Ever since Sister Act 2: Back in the Habit, or maybe Doubt, if you have an extremely dark sense of humor, there’s been a dry spell of comedic nun movies. Even God needs to laugh sometimes. (Why do you think He created the platypus?) Thankfully, the drought should end with The Little Hours, which stars Alison Brie, Aubrey Plaza, and Kate Micucci as three sisters who instead of singing Temptations songs, act out through filthy conversations, lustfulness, homosexuality, apostasy, abusive language, heresy, and eating blood. That’s the part of Catholic School no one ever tells you about.

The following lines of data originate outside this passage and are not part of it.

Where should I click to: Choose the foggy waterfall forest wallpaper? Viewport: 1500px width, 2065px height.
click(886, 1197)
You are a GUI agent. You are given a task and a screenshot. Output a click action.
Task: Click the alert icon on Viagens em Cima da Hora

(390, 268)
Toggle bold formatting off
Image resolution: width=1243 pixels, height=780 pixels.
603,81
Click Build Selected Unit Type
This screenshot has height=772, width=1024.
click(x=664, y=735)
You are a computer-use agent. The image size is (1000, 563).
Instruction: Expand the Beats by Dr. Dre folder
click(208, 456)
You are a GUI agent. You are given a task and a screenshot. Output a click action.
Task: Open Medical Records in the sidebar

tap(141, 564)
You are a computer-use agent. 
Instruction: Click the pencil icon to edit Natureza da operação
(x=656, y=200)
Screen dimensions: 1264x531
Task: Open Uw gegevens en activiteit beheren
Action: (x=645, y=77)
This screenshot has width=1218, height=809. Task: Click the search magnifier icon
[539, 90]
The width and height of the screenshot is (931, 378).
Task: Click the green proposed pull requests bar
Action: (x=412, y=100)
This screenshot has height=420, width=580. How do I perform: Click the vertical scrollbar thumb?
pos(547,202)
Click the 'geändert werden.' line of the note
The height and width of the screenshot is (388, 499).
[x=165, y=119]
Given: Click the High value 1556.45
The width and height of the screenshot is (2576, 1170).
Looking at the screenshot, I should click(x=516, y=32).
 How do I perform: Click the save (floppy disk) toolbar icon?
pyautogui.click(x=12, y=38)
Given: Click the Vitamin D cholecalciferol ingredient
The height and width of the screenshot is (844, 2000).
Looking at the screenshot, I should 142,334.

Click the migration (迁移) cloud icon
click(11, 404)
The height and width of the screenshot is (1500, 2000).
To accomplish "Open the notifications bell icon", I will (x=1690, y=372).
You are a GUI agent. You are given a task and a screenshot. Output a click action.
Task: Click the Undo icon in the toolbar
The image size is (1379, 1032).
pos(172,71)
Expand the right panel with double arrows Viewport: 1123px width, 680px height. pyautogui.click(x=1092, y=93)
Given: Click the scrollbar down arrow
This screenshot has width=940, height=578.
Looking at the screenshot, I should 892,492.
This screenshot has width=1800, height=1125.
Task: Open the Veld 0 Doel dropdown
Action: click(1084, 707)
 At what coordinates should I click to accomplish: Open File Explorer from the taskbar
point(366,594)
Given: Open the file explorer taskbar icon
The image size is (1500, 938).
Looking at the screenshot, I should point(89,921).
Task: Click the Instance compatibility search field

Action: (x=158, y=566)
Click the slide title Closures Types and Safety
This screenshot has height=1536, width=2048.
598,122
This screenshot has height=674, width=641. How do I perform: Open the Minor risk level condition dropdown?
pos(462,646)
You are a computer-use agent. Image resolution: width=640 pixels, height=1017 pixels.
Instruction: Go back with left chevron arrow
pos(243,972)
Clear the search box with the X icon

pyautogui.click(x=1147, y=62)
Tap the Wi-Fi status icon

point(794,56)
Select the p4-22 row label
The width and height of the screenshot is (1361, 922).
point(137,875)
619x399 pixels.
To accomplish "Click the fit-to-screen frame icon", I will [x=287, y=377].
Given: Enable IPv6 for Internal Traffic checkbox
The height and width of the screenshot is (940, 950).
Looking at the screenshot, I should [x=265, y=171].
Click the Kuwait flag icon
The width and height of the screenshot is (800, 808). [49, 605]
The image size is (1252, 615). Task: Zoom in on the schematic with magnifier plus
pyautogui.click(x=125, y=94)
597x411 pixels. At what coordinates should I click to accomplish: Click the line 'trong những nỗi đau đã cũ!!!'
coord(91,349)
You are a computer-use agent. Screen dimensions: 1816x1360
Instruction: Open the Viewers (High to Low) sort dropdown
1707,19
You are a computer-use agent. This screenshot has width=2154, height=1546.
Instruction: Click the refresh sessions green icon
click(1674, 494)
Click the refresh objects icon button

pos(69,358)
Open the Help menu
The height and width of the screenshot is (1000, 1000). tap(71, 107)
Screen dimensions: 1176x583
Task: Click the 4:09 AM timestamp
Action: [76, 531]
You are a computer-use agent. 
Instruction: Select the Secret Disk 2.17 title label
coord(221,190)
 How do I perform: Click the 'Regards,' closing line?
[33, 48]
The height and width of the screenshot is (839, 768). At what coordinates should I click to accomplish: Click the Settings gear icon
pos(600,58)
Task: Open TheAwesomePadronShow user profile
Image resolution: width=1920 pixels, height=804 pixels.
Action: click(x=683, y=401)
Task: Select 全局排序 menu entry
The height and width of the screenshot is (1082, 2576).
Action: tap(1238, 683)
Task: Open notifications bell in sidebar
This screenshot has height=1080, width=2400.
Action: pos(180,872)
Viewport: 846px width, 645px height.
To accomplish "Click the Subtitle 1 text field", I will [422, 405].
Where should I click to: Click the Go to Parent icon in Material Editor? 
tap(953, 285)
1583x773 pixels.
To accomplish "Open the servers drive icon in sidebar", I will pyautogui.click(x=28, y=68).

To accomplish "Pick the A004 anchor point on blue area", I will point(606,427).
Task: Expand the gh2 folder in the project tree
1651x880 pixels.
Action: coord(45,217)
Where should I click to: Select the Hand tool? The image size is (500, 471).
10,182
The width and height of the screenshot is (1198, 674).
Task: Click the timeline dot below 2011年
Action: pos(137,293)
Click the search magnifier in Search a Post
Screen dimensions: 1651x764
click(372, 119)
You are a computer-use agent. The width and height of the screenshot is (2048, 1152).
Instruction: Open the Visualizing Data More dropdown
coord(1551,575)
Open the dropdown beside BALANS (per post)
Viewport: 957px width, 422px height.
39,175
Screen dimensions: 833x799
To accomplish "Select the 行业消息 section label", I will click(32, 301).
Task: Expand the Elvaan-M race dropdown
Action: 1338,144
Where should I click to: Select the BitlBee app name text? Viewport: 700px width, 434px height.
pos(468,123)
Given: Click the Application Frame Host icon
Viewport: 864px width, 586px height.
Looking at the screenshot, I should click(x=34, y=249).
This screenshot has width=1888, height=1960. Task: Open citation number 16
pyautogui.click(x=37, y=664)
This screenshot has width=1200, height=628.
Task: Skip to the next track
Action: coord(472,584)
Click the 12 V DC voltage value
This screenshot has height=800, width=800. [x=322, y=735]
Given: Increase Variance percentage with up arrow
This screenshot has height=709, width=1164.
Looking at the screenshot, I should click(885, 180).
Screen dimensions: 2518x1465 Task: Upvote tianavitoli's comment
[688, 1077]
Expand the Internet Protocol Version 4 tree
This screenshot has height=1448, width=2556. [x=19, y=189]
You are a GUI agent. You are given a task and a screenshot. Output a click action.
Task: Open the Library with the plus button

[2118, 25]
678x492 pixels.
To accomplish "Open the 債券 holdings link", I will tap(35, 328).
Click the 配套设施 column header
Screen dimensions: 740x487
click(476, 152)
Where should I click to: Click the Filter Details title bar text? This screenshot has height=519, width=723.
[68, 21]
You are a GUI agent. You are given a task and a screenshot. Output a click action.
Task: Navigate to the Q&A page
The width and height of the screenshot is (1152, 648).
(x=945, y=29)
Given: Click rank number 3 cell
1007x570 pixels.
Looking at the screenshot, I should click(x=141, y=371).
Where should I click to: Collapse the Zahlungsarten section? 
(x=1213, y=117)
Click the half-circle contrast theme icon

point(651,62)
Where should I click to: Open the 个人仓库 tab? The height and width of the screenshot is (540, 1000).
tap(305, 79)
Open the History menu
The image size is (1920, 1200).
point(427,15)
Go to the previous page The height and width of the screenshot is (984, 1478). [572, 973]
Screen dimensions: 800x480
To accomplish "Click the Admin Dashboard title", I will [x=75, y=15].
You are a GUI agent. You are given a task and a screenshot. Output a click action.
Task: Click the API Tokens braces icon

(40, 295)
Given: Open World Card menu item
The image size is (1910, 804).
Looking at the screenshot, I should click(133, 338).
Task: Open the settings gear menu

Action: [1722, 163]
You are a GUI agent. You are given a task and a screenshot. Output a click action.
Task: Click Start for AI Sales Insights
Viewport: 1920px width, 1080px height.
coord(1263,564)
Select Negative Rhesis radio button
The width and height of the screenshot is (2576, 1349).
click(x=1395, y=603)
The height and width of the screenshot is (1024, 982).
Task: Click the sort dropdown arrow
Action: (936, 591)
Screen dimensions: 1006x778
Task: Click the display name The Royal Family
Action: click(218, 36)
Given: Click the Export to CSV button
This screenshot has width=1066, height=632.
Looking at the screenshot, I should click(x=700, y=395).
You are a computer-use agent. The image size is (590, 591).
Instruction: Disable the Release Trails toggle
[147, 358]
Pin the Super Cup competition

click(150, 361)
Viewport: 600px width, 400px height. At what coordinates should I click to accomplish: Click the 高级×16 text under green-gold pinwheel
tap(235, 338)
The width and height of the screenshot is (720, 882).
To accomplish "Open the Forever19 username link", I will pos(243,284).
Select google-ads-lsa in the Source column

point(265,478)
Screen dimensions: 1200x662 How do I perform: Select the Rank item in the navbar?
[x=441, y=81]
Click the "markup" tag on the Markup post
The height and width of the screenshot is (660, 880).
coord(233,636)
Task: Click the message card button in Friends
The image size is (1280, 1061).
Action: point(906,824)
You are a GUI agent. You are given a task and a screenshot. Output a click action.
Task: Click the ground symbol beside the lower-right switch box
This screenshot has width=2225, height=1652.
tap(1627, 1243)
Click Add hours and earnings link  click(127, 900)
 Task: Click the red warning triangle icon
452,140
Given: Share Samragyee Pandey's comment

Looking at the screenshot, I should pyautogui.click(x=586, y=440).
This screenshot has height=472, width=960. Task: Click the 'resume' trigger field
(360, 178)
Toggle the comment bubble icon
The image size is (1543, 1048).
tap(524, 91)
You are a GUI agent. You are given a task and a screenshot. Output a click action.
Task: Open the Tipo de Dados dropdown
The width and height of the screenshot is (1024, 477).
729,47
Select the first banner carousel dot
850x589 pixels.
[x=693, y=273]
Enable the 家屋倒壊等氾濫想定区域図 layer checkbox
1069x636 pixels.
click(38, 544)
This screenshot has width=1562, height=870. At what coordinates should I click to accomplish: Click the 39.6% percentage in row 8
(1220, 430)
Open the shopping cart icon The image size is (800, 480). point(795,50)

Here’s the official synopsis:
Medieval nuns Alessandra, Fernanda, and Ginevra lead a simple life in their convent. Their days are spent chafing at monastic routine, spying on one another, and berating the estate’s day laborer. After a particularly vicious insult session drives the peasant away, Father Tommasso brings on new hired hand Massetto, a virile young servant forced into hiding by his angry lord. Introduced to the sisters as a deaf-mute to discourage temptation, Massetto struggles to maintain his cover as the repressed nunnery erupts in a whirlwind of pansexual horniness, substance abuse, and wicked revelry.
The Little Hours — which also stars John C. Reilly, Molly Shannon, Fred Armisen, Adam Pally, Dave Franco, Nick Offerman, Jemima Kirke, and Jon Gabrus (what a cast) — comes out in select cities on June 30.